§ What is expected:
Print all entries below exactly as they appear.
# # # #
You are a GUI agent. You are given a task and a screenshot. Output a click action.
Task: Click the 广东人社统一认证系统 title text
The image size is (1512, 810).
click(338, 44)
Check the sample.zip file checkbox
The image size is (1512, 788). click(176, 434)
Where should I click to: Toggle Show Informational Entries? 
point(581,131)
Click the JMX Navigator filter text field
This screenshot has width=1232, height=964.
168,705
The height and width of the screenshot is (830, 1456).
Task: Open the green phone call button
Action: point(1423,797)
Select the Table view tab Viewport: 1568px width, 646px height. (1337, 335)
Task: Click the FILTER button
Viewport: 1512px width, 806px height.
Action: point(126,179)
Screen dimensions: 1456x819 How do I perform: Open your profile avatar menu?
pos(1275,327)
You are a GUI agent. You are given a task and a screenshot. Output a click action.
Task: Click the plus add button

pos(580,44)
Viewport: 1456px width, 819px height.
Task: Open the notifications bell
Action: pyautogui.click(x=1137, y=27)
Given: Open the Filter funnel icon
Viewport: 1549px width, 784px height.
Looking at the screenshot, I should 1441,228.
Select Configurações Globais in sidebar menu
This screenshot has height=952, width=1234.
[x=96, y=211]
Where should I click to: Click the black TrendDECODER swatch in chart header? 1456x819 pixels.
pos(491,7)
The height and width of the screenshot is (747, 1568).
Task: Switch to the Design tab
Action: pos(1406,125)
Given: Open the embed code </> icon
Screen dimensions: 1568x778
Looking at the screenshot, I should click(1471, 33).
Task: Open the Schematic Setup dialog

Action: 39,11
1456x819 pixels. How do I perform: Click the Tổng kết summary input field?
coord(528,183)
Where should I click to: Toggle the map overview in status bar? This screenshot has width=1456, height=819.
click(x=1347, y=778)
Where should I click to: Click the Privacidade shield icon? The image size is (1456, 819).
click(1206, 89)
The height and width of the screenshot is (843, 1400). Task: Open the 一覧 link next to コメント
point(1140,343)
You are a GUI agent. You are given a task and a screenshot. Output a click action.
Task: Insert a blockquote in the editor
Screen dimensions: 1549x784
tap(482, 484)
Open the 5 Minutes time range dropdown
# # # #
§ Answer to this exercise:
You are a GUI agent. You are given a task and a screenshot. Output a click action.
Task: Click the 广东人社统一认证系统 title text
The image size is (1512, 810).
click(338, 44)
Check the sample.zip file checkbox
The image size is (1512, 788). click(176, 434)
Where should I click to: Toggle Show Informational Entries? 
point(581,131)
Click the JMX Navigator filter text field
This screenshot has width=1232, height=964.
168,705
The height and width of the screenshot is (830, 1456).
Task: Open the green phone call button
Action: point(1423,797)
Select the Table view tab Viewport: 1568px width, 646px height. (1337, 335)
Task: Click the FILTER button
Viewport: 1512px width, 806px height.
Action: point(126,179)
Screen dimensions: 1456x819 How do I perform: Open your profile avatar menu?
pos(1275,327)
You are a GUI agent. You are given a task and a screenshot. Output a click action.
Task: Click the plus add button

pos(580,44)
Viewport: 1456px width, 819px height.
Task: Open the notifications bell
Action: pyautogui.click(x=1137, y=27)
Given: Open the Filter funnel icon
Viewport: 1549px width, 784px height.
Looking at the screenshot, I should 1441,228.
Select Configurações Globais in sidebar menu
This screenshot has height=952, width=1234.
[x=96, y=211]
Where should I click to: Click the black TrendDECODER swatch in chart header? 1456x819 pixels.
pos(491,7)
The height and width of the screenshot is (747, 1568).
Task: Switch to the Design tab
Action: pos(1406,125)
Given: Open the embed code </> icon
Screen dimensions: 1568x778
Looking at the screenshot, I should click(1471, 33).
Task: Open the Schematic Setup dialog

Action: 39,11
1456x819 pixels. How do I perform: Click the Tổng kết summary input field?
coord(528,183)
Where should I click to: Toggle the map overview in status bar? This screenshot has width=1456, height=819.
click(x=1347, y=778)
Where should I click to: Click the Privacidade shield icon? The image size is (1456, 819).
click(1206, 89)
The height and width of the screenshot is (843, 1400). Task: Open the 一覧 link next to コメント
point(1140,343)
You are a GUI agent. You are given a task and a screenshot. Output a click action.
Task: Insert a blockquote in the editor
Screen dimensions: 1549x784
tap(482, 484)
Open the 5 Minutes time range dropdown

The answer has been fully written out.